What the exercise asks:
Put the records between the lines holding "Click the redo arrow in the text toolbar" and "point(599,44)", inclusive, into a Markdown table with the columns Row and Line, leaving out any blank lines.

Text and item location records
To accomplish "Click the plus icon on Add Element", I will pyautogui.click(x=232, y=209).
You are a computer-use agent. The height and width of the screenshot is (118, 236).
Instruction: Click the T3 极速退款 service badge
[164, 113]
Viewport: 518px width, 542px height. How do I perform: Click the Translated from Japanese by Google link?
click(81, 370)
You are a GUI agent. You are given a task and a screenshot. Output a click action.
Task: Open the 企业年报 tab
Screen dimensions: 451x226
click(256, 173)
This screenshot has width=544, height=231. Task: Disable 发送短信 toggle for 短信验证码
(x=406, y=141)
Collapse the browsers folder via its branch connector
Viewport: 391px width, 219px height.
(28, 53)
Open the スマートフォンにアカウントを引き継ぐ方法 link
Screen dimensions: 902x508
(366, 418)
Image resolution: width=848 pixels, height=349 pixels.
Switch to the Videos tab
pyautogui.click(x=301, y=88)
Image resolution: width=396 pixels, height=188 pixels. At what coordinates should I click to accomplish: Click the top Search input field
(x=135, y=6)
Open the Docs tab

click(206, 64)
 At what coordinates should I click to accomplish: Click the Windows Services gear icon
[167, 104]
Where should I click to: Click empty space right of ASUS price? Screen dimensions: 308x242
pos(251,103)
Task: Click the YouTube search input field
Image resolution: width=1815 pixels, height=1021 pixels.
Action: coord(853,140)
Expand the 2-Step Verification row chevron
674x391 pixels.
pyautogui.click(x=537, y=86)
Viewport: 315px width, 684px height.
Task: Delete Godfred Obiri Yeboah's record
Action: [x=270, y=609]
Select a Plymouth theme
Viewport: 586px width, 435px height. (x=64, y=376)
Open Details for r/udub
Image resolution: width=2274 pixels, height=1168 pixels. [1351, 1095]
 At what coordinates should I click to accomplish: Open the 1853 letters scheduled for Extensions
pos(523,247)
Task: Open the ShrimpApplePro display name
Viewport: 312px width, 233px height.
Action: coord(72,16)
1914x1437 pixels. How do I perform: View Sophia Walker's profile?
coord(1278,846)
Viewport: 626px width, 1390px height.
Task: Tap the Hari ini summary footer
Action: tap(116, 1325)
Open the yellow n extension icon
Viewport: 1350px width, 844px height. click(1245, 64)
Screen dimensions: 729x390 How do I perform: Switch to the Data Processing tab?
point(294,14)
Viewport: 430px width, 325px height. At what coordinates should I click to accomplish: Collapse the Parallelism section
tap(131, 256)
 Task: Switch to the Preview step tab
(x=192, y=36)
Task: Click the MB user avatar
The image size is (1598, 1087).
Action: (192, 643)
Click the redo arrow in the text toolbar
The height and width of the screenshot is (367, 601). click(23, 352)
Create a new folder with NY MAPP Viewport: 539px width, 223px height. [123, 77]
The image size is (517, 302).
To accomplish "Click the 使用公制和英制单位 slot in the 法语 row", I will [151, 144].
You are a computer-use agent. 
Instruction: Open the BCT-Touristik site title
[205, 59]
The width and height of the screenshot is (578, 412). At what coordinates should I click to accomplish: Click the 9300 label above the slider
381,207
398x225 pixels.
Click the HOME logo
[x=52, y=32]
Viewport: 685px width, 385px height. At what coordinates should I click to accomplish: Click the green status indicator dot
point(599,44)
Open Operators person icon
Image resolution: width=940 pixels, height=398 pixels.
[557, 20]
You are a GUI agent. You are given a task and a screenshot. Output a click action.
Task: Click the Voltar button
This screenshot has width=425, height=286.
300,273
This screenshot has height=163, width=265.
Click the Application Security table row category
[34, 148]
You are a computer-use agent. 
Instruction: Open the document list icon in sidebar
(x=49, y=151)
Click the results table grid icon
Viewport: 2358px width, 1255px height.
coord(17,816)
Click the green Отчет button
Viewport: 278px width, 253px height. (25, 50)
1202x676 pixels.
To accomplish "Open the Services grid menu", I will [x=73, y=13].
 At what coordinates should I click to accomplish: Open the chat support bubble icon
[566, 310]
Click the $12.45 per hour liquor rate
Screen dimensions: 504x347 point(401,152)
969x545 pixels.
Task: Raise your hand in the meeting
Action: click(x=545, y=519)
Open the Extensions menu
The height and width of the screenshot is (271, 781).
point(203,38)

Expected answer:
| Row | Line |
|---|---|
| 1 | Click the redo arrow in the text toolbar |
| 2 | The height and width of the screenshot is (367, 601). click(23, 352) |
| 3 | Create a new folder with NY MAPP Viewport: 539px width, 223px height. [123, 77] |
| 4 | The image size is (517, 302). |
| 5 | To accomplish "Click the 使用公制和英制单位 slot in the 法语 row", I will [151, 144]. |
| 6 | You are a computer-use agent.  |
| 7 | Instruction: Open the BCT-Touristik site title |
| 8 | [205, 59] |
| 9 | The width and height of the screenshot is (578, 412). At what coordinates should I click to accomplish: Click the 9300 label above the slider |
| 10 | 381,207 |
| 11 | 398x225 pixels. |
| 12 | Click the HOME logo |
| 13 | [x=52, y=32] |
| 14 | Viewport: 685px width, 385px height. At what coordinates should I click to accomplish: Click the green status indicator dot |
| 15 | point(599,44) |